The future is an ever shifting pageant of shadow puppets that darken as light shines more directly on them.
How often does it feel like you just aren’t thinking anything? Does this occur to you?
Not often if ever for me. For myself, it’s pretty much never the case, but this is not necessarily a good thing.
Pretty often especially when observing things.
What is the self? How do you know who you are? How do you know that you are?
By your beliefs and boundaries?
I think therefore I am.
How do we come to believe things? How do we come to think things?
Teachings, research, experience?
Not sure, seems like clouds floating through. Maybe what we eat.
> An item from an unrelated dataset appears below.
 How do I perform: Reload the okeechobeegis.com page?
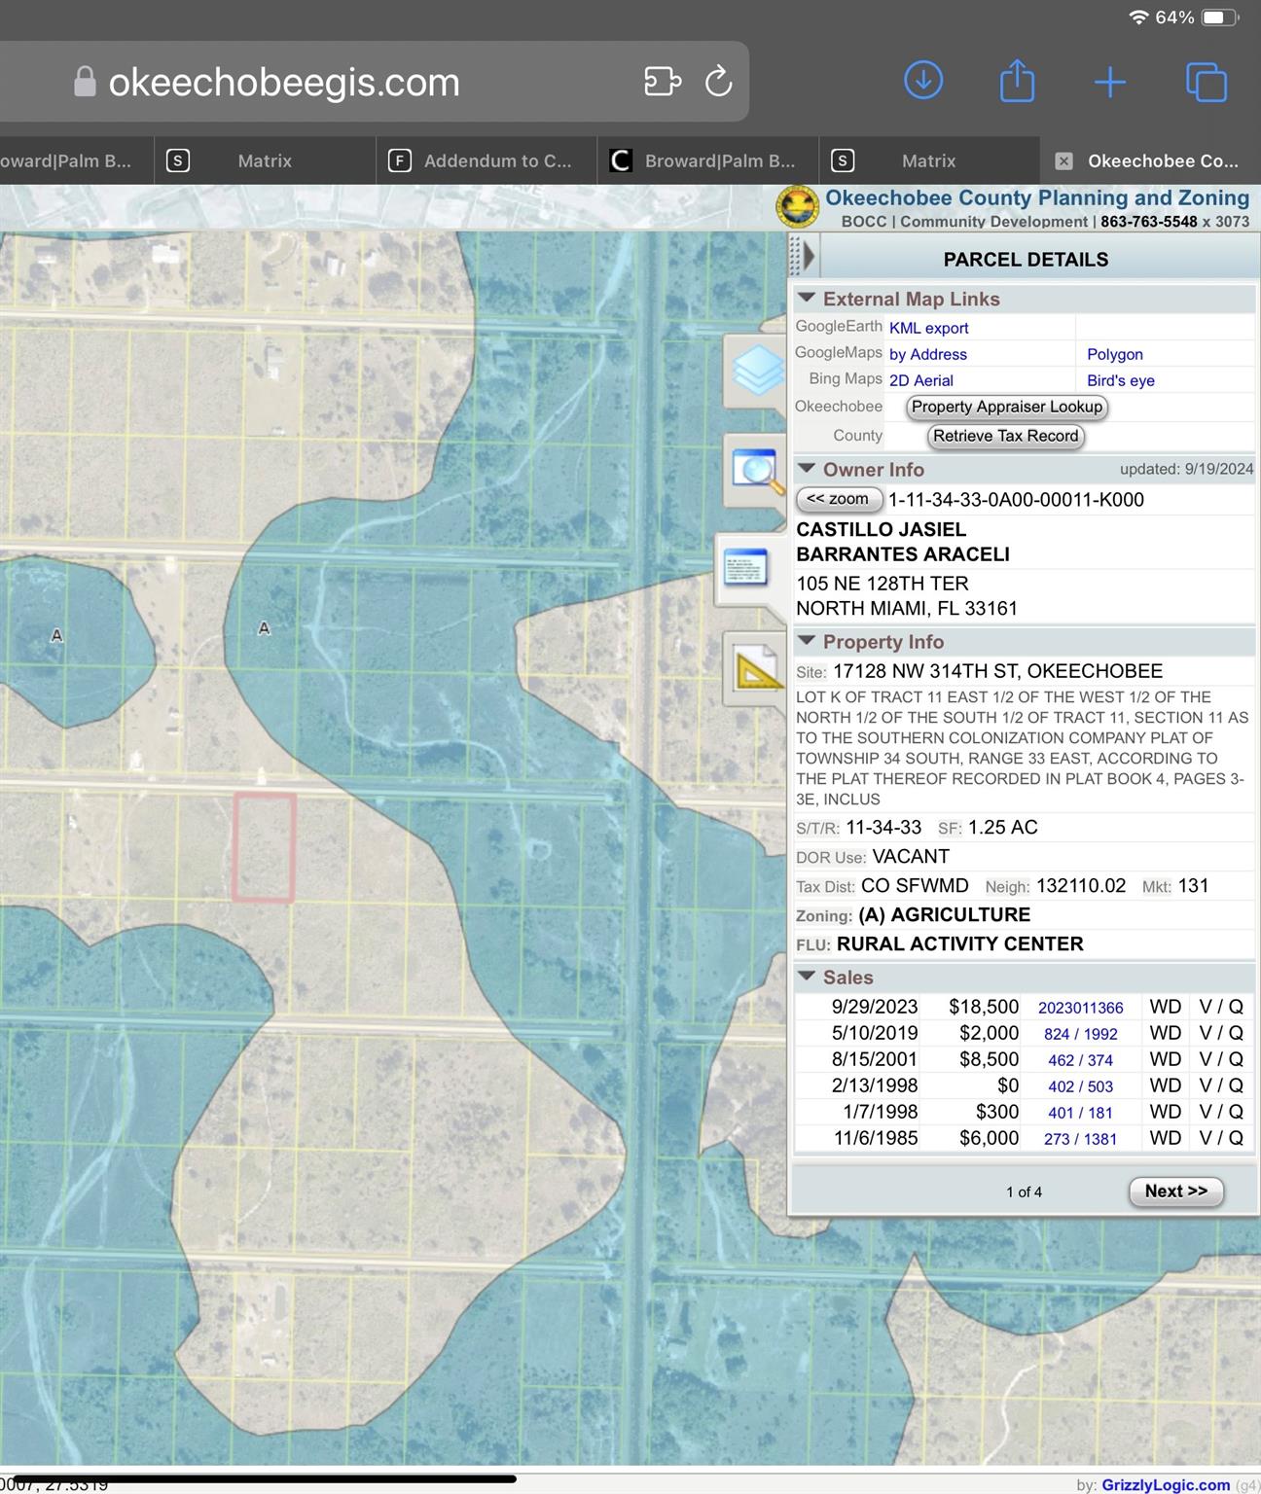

When you learn a new thing, do you lose your self?
No, we grow ourselves.
When we learn a new thing, do we automatically believe it?
Can you point at your self? If so, what are you pointing at? If you lost what you were pointing at, and survived that loss, would you stop being yourself?
At times it can feel like it, but no.
It is interesting we point at our chest, not our arm or leg.
Do we ever really recall our first thought?
We recall a first impression and even find it hard to shake the first impression.
We experience them to come in a stream, a series of ideas and memories. So if our thoughts come like this to us, then why don’t we know what the first thought was?
No language yet to pin it down? That is a theory, heavily debated. I myself didn’t talk until age three, but I promise I was indeed thinking and I do recall it.
It’s like a growing thing and we forget it’s first form, like not seeing the child when holding the adult in your attention?
What I am leading up to is that the self is nothing. It is no thing. Your thoughts, feelings, and memories exist independently of any self, and yet we experience a sense of self, yes?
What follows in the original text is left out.